> **DOCUMENT TEXT**
══════

Niege Dias
- Full name: Niege Pelanio Dias
- Country (sports): Brazil
- Born: 5 December 1966 (age 59) Santa Cruz do Sul, Brazil
- Height: 1.65 m (5 ft 5 in)
- Retired: 1989
- Plays: Right-handed (two-handed backhand)
- Prize money: US$ 175,944

Singles
- Career record: 112–83
- Career titles: 2 WTA
- Highest ranking: No. 31 (5 December 1988)

Grand Slam singles results
- French Open: 3R (1989)
- Wimbledon: 2R (1986)
- US Open: 2R (1987)

Doubles
- Career record: 47–69
- Career titles: 1 WTA
- Highest ranking: No. 89 (31 August 1987)

= Niege Dias =

Brazilian tennis player

Niege Dias (Note: Her name is spelled Neige Dias by the ITF; WTA spells it 'Niege'.) (born 5 December 1966) is a former professional tennis player from Brazil. She also competed for the Brazil Fed Cup team from 1985 to 1988.

In her career, she won two WTA Tour singles tournaments, the 1987 Brazil Open and 1988 Barcelona Open.

Partnering with fellow Brazilian Patricia Medrado, Dias won her first and only WTA tour doubles title at São Paulo in 1986.

Her best singles result at a Grand Slam tournament was reaching the third round of the 1988 French Open.

══════

> **SUPPLIED INFORMATION**
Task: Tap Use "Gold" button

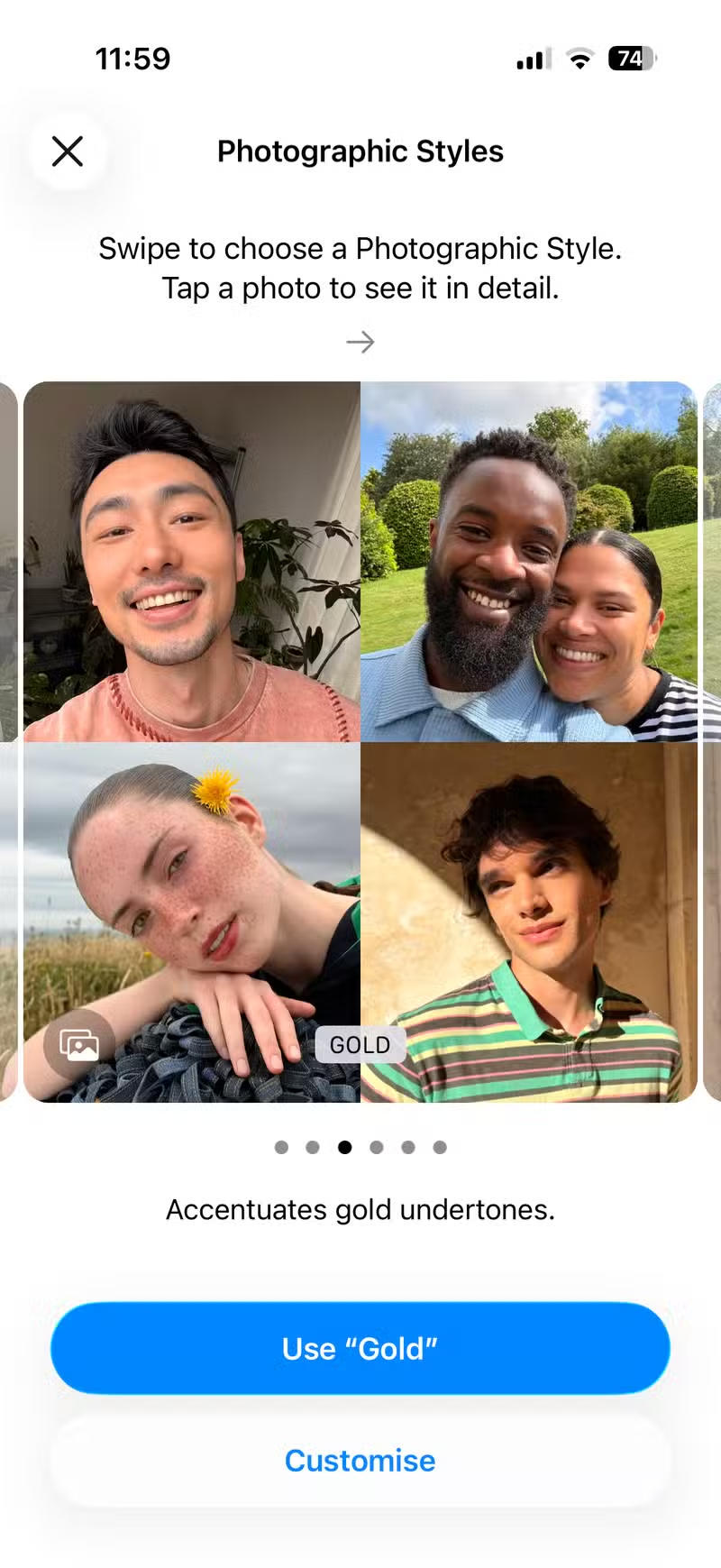Action: coord(360,1348)
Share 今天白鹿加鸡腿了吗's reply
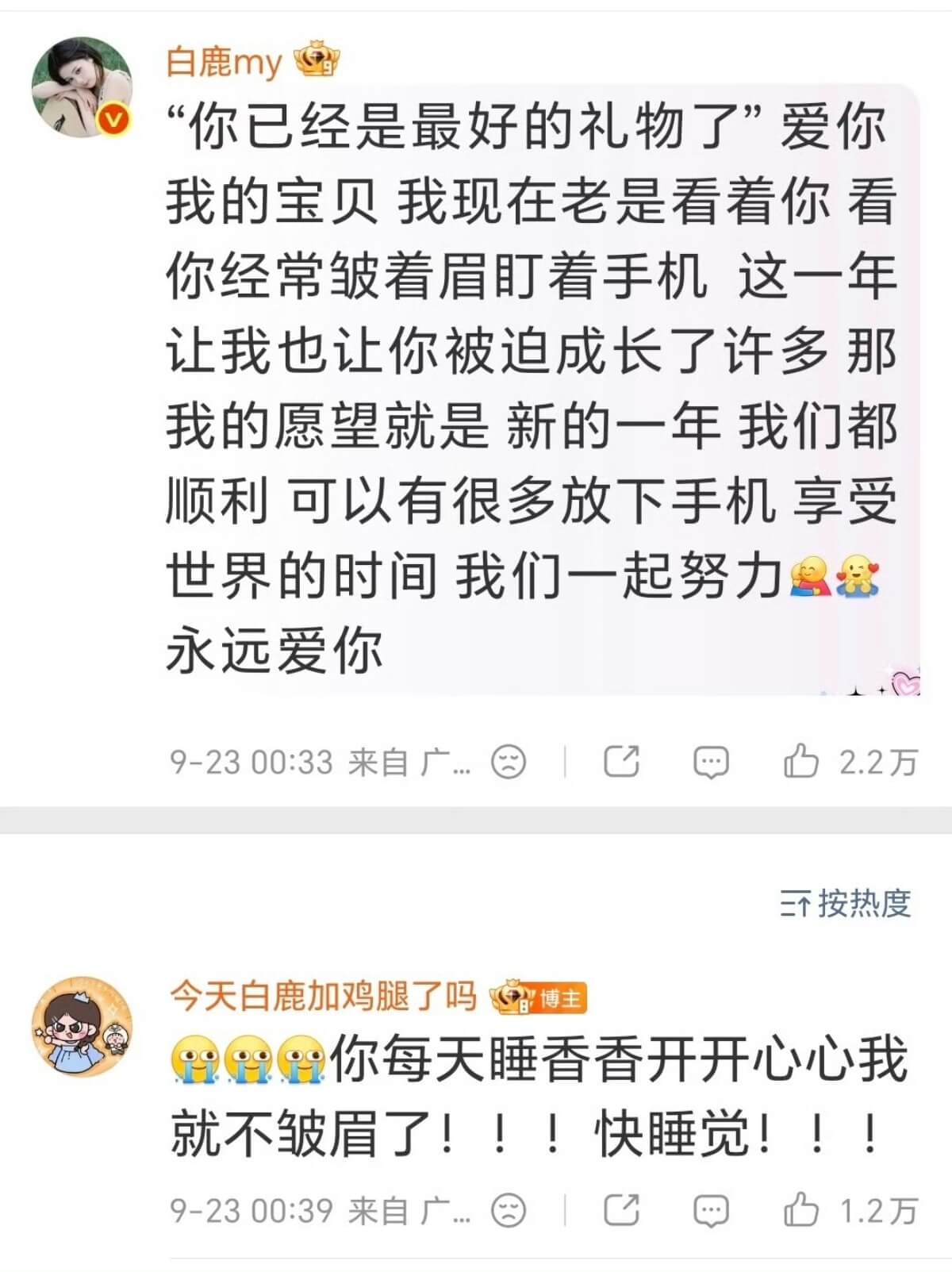The image size is (952, 1272). [621, 1210]
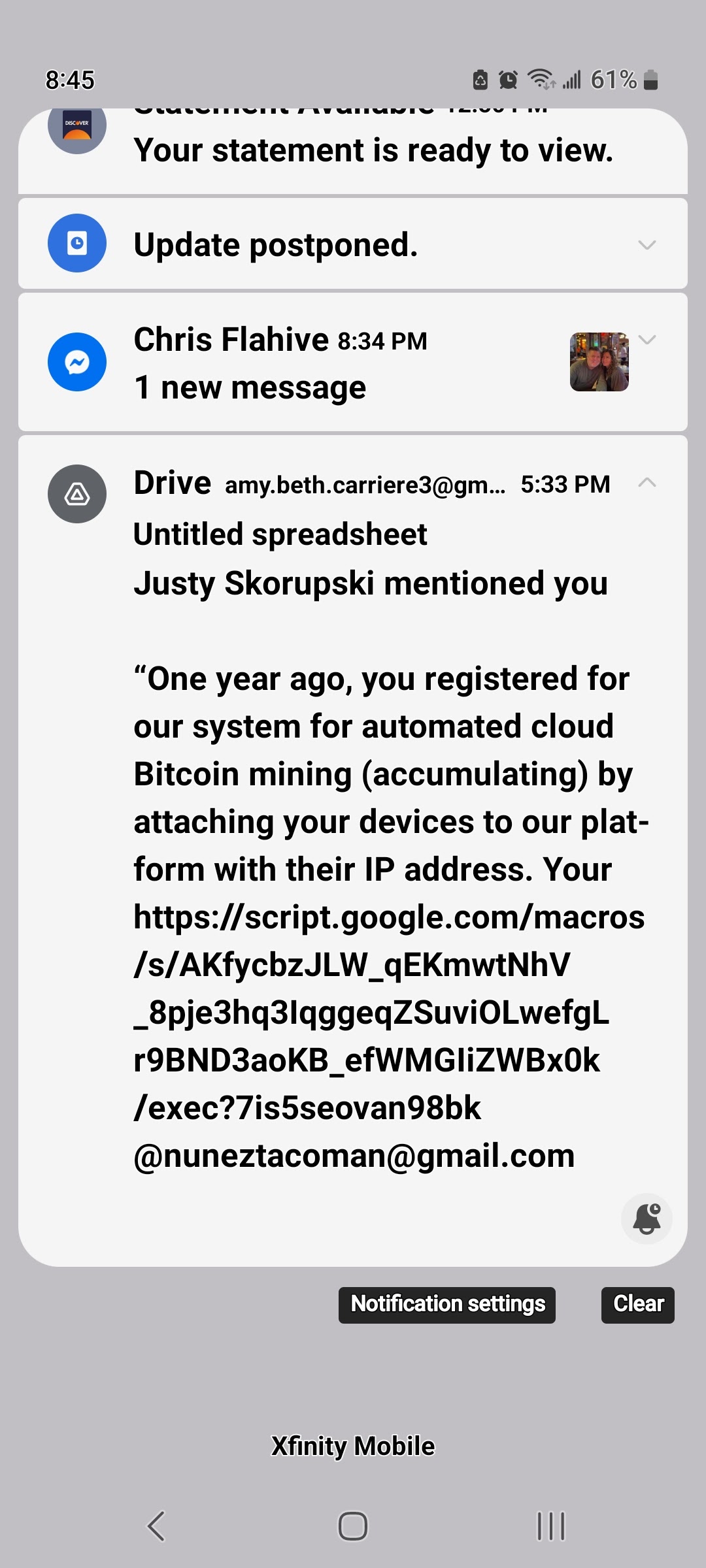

══════

> **WRITTEN EXERCISE 1**
Copy the Niege Dias profile from "- Retired: 1989" to "Open: 2R (1987)", replacing "Right-handed" with "Left-handed".
> **WRITTEN EXERCISE 2**
According to the Niege Dias profile, which fellow Brazilian partnered with Dias when she won her WTA doubles title?

> **EXERCISE RESPONSE 1**
- Retired: 1989
- Plays: Left-handed (two-handed backhand)
- Prize money: US$ 175,944

Singles
- Career record: 112–83
- Career titles: 2 WTA
- Highest ranking: No. 31 (5 December 1988)

Grand Slam singles results
- French Open: 3R (1989)
- Wimbledon: 2R (1986)
- US Open: 2R (1987)

> **EXERCISE RESPONSE 2**
Patricia Medrado